Elektrofahrzeuge auf der Teststrecke
04.05.2017 | Olaf Thiel

Elektrofahrzeuge: Die Energie kommt aus der Straße

Straßen werden sich ändern – und zwar in einem weitaus größeren Maße, als man es sich vermutlich bisher vorstellen konnte. Verkehrsplaner, Ingenieure und Forscher weltweit arbeiten an einer neuen Generation von Straßen, die künftig Strom für Elektrofahrzeuge erzeugen und übertragen soll.

Die Dimension einer vollkommen neuen Straßengeneration wird insbesondere deutlich, wenn man sich die Fakten über den kontinuierlichen Zuwachs der Warenströme auf den Autobahnen und Bundesstraßen vergegenwärtigt. Zumal die Folgen und Schäden für das Klima enorm sind. Die Autoindustrie arbeitet bereits an Alternativen zum Verbrennungsmotor, auch für den Lkw. Elektrofahrzeuge gelten als eine umweltschonende Alternative für den Güterverkehr. Verschiedene Technologien werden längst unter realen Bedingungen auf der Straße getestet.

Die Unternehmensberatung Deloitte prognostiziert, dass hierzulande in zehn Jahren 13 Prozent der neu zugelassenen Nutzfahrzeuge über alternative Antriebe verfügen. Auf solche Entwicklungen muss das Verkehrsnetz ausgelegt werden. Verkehrsplaner, Wissenschaftler und Start-ups spielen daher bereits diverse Szenarien durch, wie unsere Straßen in den nächsten Dekaden aussehen könnten. Eines davon ist das Konzept der „autarken Straße“ –  ein Verkehrsweg, der die straßenseitige Infrastruktur wie Ampeln, digitale Verkehrsbeeinflussungsanlagen und Laternen mit Energie versorgt und obendrein auch noch Strom für Elektrofahrzeuge liefert.

▶ ZIEL DER ÜBUNG:
Gib aus dem Textauszug über Elektrofahrzeuge den Abschnitt wortgetreu wieder, der mit „Straßen werden sich“ beginnt und bis einschließlich „und übertragen soll.“ reicht. Stütze dich ausschließlich auf den Textauszug.

▶ EINTRÄGE:
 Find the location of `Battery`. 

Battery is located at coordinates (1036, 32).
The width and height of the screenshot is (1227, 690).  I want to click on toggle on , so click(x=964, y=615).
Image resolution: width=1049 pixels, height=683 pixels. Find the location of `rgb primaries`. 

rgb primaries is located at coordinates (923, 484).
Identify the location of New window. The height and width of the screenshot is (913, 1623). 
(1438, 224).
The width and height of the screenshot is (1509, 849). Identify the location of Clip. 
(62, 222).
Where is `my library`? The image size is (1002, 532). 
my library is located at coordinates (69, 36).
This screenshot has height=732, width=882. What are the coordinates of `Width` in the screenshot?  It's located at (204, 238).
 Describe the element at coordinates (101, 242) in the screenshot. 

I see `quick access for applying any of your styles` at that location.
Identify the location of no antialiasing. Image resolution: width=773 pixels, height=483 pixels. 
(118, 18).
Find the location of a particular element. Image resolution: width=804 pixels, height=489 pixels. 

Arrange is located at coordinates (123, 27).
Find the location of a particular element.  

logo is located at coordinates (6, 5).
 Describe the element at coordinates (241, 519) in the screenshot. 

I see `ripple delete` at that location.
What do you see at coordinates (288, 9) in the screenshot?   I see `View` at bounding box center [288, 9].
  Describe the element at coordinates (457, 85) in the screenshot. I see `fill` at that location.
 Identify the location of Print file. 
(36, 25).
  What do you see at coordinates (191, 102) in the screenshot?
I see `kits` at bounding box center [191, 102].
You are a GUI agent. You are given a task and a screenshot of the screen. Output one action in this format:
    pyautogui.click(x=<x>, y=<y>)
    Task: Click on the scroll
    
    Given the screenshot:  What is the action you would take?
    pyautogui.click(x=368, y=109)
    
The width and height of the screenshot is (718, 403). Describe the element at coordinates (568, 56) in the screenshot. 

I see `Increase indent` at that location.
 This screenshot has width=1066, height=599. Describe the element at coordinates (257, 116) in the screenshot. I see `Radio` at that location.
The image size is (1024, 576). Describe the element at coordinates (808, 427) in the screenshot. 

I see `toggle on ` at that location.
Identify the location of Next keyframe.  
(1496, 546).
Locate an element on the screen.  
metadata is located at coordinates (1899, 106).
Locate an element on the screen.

▶ RICHTIGES ERGEBNIS:
Straßen werden sich ändern – und zwar in einem weitaus größeren Maße, als man es sich vermutlich bisher vorstellen konnte. Verkehrsplaner, Ingenieure und Forscher weltweit arbeiten an einer neuen Generation von Straßen, die künftig Strom für Elektrofahrzeuge erzeugen und übertragen soll.